One of the hottest topics in unsupervised learning is how to efficiently and effectively cluster large amounts of unlabeled data. To address this issue, we propose an orthogonal conceptual factorization (OCF) model to increase clustering effectiveness by restricting the degree of freedom of matrix factorization. In addition, for the OCF model, a fast optimization algorithm containing only a few low-dimensional matrix operations is given to improve clustering efficiency, as opposed to the traditional CF optimization algorithm, which involves dense matrix multiplications. To further improve the clustering efficiency while suppressing the influence of the noises and outliers distributed in real-world data, an efficient correntropy-based clustering algorithm (ECCA) is proposed in this article. Compared with OCF, an anchor graph is constructed and then OCF is performed on the anchor graph instead of directly performing OCF on the original data, which can not only further improve the clustering efficiency but also inherit the advantages of the high performance of spectral clustering.

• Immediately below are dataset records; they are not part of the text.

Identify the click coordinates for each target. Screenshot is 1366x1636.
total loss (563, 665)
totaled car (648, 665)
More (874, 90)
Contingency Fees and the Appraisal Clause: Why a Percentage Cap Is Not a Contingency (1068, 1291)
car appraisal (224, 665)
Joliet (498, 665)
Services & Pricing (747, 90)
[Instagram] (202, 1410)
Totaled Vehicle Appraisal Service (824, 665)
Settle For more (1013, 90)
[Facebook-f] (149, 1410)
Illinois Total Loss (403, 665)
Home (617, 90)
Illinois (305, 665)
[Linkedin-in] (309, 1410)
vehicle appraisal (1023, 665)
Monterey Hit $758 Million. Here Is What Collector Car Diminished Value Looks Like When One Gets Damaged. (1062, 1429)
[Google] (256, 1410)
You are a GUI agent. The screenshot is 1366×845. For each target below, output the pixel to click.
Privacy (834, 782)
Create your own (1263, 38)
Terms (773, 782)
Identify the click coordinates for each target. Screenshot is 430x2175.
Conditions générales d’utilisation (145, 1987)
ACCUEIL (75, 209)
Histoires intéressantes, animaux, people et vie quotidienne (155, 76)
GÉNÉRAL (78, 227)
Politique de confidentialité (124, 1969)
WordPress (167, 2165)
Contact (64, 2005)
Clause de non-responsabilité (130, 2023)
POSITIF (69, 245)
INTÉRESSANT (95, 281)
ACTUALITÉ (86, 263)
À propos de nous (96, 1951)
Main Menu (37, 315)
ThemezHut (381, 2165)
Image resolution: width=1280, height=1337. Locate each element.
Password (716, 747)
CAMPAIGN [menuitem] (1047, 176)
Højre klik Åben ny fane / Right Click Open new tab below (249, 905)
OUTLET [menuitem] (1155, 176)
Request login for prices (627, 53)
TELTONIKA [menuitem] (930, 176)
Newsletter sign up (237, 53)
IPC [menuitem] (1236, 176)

In particular, the introduction of the anchor graph makes ECCA less sensitive to changes in data dimensions and still maintains high efficiency at higher data dimensions. Meanwhile, for various complex noises and outliers in real-world data, correntropy is introduced into ECCA to measure the similarity between the matrix before and after decomposition, which can greatly improve the clustering effectiveness and robustness. Subsequently, a novel and efficient half-quadratic optimization algorithm was proposed to quickly optimize the ECCA model. Finally, extensive experiments on different real-world datasets and noisy datasets show that ECCA can archive promising effectiveness and robustness while achieving tens to thousands of times the efficiency compared with other state-of-the-art baselines.